4 · Customer disclosure obligations
AI disclosure laws are evolving fast. You are responsible for making the disclosures applicable to your jurisdiction(s). At minimum, you should:
- Disclose that communications are AI-generated when law requires it. California's SB 1001 (bot-disclosure for sales/voter-influence bots), Colorado AI Act, and many other emerging state and international laws create disclosure duties. When in doubt, disclose.
- Voice calls in two-party-consent states: play an audible disclosure at the start of any call that is recorded ("This call may be recorded and handled by an AI assistant"). Our platform can inject it; you must enable it for calls to/from those states.
- Disclose at the moment of data collection if you're collecting information via an AI agent that you'll later use for marketing or sales. Consent must be informed.
- Be accurate about identity. Our agents are named by default (e.g., "Aria" for AI Receptionist). Do not configure them to claim they are a specific human employee who does not exist, and do not use first-person framing ("I went to the job site this morning") in a way that deceives the recipient.
5 · Agent I/O retention
We log inputs and outputs of every agent run for 30 days, then auto-delete. Retention is for:
- Debugging when a customer reports a skill misbehaving.
- Replay for error recovery (re-running a failed job).
- Accurate billing and cost attribution.
- Abuse investigation on report.
Inputs and outputs are stored encrypted in our tenant-isolated stores. Only designated on-call engineers can access them on a case-specific, audited basis. Access logs are immutable.
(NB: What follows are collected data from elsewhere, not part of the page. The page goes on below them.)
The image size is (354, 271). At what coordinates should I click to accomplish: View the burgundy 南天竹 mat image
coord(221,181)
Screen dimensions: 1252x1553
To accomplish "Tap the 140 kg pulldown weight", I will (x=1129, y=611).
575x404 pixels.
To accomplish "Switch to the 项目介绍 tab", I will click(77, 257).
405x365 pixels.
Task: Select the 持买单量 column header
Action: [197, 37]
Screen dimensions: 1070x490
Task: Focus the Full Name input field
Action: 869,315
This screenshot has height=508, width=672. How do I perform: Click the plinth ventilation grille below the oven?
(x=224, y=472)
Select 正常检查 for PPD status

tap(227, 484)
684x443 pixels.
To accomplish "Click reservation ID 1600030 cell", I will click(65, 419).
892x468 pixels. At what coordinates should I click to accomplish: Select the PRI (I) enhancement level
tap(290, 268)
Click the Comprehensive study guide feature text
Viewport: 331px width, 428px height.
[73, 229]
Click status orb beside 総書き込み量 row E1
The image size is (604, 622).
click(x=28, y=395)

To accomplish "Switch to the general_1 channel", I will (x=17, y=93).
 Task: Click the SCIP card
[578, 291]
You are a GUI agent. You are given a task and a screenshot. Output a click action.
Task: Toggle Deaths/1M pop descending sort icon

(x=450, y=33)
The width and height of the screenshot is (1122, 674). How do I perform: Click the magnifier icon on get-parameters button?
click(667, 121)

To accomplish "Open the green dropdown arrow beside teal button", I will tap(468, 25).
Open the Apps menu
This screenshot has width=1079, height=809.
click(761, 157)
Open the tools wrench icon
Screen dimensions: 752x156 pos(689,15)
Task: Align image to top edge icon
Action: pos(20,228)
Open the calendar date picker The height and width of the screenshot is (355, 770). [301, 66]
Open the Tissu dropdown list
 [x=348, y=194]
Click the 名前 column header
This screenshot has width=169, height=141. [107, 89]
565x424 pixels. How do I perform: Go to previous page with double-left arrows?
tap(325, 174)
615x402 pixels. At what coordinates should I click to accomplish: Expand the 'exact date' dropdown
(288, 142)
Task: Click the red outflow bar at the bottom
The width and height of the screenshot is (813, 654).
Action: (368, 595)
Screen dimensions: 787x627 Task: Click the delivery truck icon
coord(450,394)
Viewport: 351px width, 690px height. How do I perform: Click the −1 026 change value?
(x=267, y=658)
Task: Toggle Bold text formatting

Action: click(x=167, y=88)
Customer can request shorter retention (7 days minimum) on Scale and Company tier plans. Contact contact@swarmengines.com.
6 · Human-oversight controls
Every skill that produces customer-facing actions exposes configuration knobs for human oversight:
- Approval-required mode — outputs are drafted and queued for a team member's one-click approval.
- Escalation thresholds — for reputation skills, any review or complaint below a configurable star rating goes to your inbox instead of to the public response.
- Tone limits — for voice skills, you configure acceptable tone (formal/balanced/warm) and the agent cannot deviate.
- Rate limits — per-skill caps on messages per contact per day.
- Auto-handoff triggers — keyword or sentiment triggers that switch an agent to a human.
We recommend leaving approval-required ON for the first 7–14 days of a new skill activation, then progressively relaxing as you build confidence. The wizard defaults to "approval required" for reputation and support skills on first run.
7 · Prohibited AI uses
In addition to the prohibited-content list in the Acceptable Use Policy, you may not use the Services to:
- Generate deepfakes, voice clones, or signatures of real people without their written permission.
- Manipulate elections or generate political disinformation.
- Impersonate a government agency, law-enforcement body, or regulated professional.
- Create content that fraudulently claims false credentials (medical, legal, engineering).
- Perform automated decision-making with legal or similarly significant effect on individuals (credit decisions, hiring, benefits, parole/probation assessment) without human review. EU customers note: GDPR Article 22 applies.
- Discriminate against protected classes in any way prohibited by applicable anti-discrimination law.
- Circumvent safety filters or try to jailbreak the underlying LLMs.
8 · AI incidents
If you observe an AI output that is seriously inappropriate — toxic, factually dangerous, privacy-violating, or legally problematic — report it to ai-safety@swarmengines.com. Include the skill, timestamp, and as much of the I/O as you can share. We triage within one business day and will let you know what changes we make.
Material incidents (systemic problems affecting many customers) are reported in a post-mortem on /security, with a summary of cause, scope, and remediation.